May 15, 2015 On the Shelf The Thrills of Good Suction, and Other News By Dan Piepenbring (Nicholson Baker, Bissell Zing not pictured.) Gay Talese has held on to his address book for fifty years, and he’s never erased a name. It has just the kind of history and pedigree that makes documentarians salivate—so, sure enough, it’s soon to be the subject of a documentary. “ ‘Do you really think you can make a film out of this?’ Talese asked me, somewhere around the F’s. Absolutely, I told him.” William Zinsser has died at ninety-two. His On Writing Well belongs on the shelf next to Strunk and White—a clear, well-styled guide to clear, well-styled writing. A classic Zinsserism: “There’s not much to be said about the period except that most writers don’t reach it soon enough.” In which Nicholson Baker, a vacuumer as much as a writer, contends with the utility and beauty of true suction: “So strong is the Zing’s suction that it has a volume dial in its forehead that you can adjust on the fly from gentle to area-rug-ravaging.

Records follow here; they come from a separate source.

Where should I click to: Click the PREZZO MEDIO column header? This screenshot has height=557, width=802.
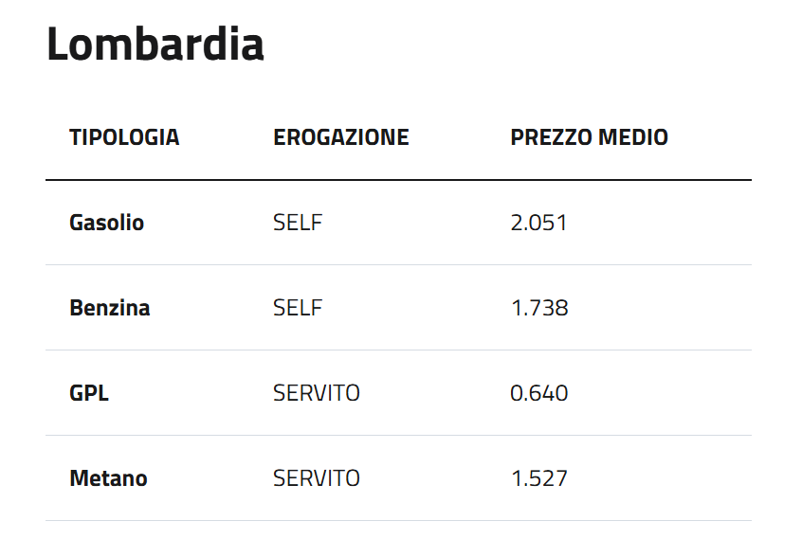589,137
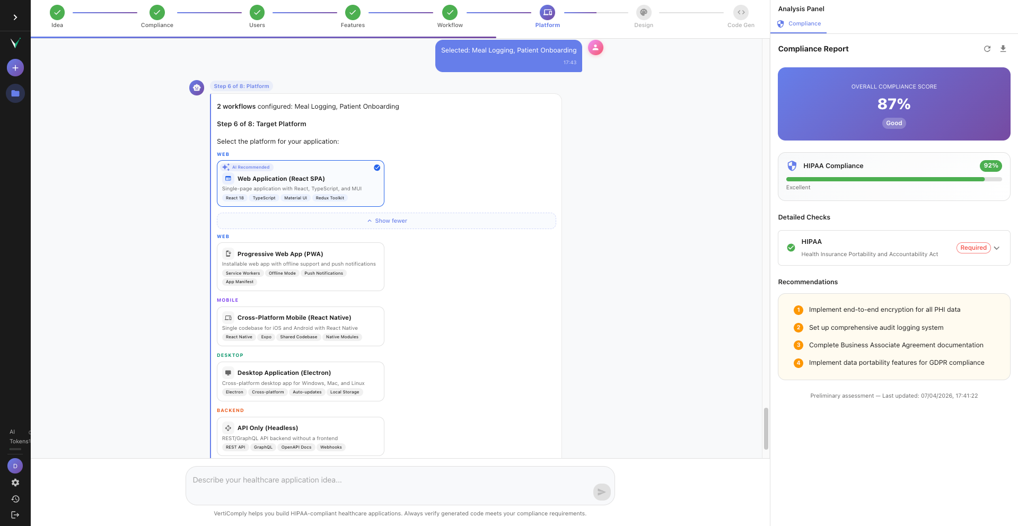Select the API Only (Headless) backend option

pos(301,436)
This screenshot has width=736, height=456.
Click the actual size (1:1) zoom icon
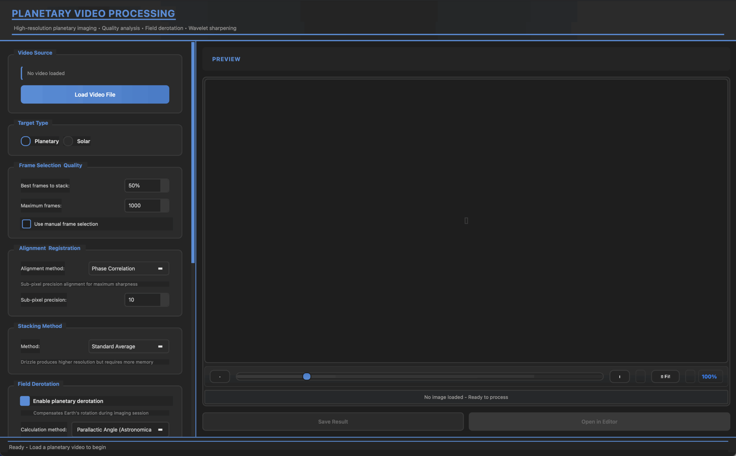point(640,376)
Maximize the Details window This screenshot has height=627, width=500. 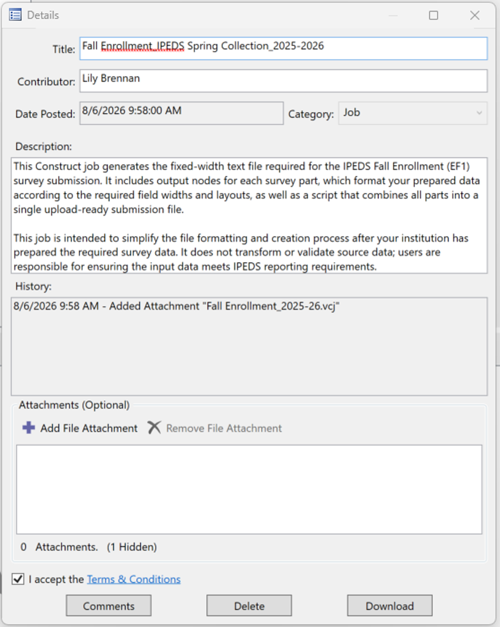pos(433,15)
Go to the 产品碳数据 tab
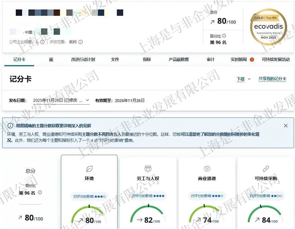Viewport: 295px width, 229px height. pos(179,59)
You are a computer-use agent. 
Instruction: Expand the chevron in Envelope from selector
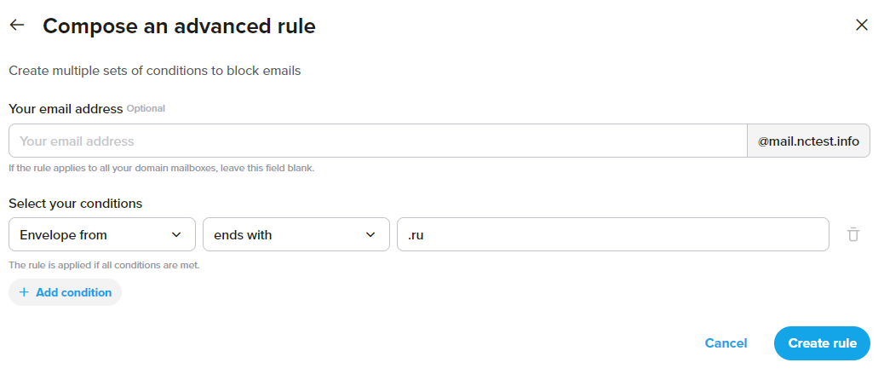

I vacuumed several rooms before a dinner party last week and found myself singing Irish drinking songs loudly as I worked.” Hannah Arendt is still at the center of the argument: “Like so many Jewish texts throughout the ages, Eichmann in Jerusalem is an invitation to an auto-da-fé. Only in this case, almost all of the inquisitors are Jews. What is it about this most Jewish of texts that makes it such a perennial source of rancor among Jews, and what does their rancor tell us about Jewish life in the shadow of the Holocaust and the creation of the state of Israel? What does the wrongness of Eichmann’s readers reveal about the rightness of its arguments?” Lynda Barry on drawing and storytelling: “People think if you’re writing a story that you have to follow story structure … it’s like thinking the only reason we have teeth is because there are dentists.”